Written instruction ▸
Reproduce the Cheniere Energy Form 8-K cover page below verbatim, from "Delaware   1-16383" up to and including "Identification No.)".

Form 8-K

UNITED STATES

SECURITIES AND EXCHANGE COMMISSION

WASHINGTON, D.C. 20549

 


 

FORM 8-K

 


 

CURRENT REPORT

Pursuant to Section 13 or 15(d) of the Securities Exchange Act of 1934

 

Date of Report (Date of earliest event reported): July 27, 2005

 


 

CHENIERE ENERGY, INC.

(Exact name of registrant as specified in its charter)

 


 

Delaware   1-16383   95-4352386

(State or other jurisdiction of

incorporation or organization)

  (Commission File Number)  

(I.R.S. Employer

Identification No.)

 

717 Texas Avenue Suite 3100 Houston, Texas   77002
(Address of principal executive offices)   (Zip Code)

 

Registrant’s telephone number, including area code: (713) 659-1361

 


 

Check the appropriate box below if the Form 8-K filing is intended to simultaneously satisfy the filing obligation of the registrant under any of the following provisions (see General Instruction A.2. below):

 

¨ Written communications pursuant to Rule 425 under the Securities Act (17 CFR 230.425)

 

¨ Soliciting material pursuant to Rule 14a-12 under the Exchange Act (17 CFR 240.14a-12)

 

¨ Pre-commencement communications pursuant to Rule 13e-4(c) under the Exchange Act (17 CFR 240.14d-2(b))

 

¨ Pre-commencement communications pursuant to Rule 13e-4(c) under the Exchange Act (17 CFR 240.13e-4(c))

Data excerpt ▸
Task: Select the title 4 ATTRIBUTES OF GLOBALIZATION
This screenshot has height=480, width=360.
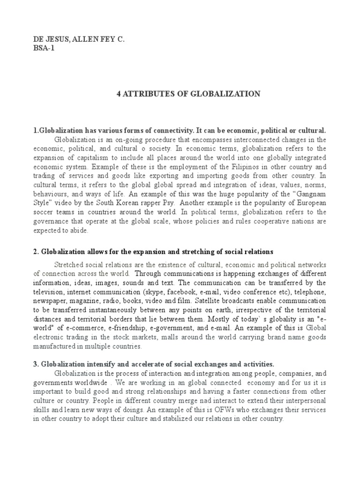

Expected answer ▸
Delaware   1-16383   95-4352386

(State or other jurisdiction of

incorporation or organization)

  (Commission File Number)  

(I.R.S. Employer

Identification No.)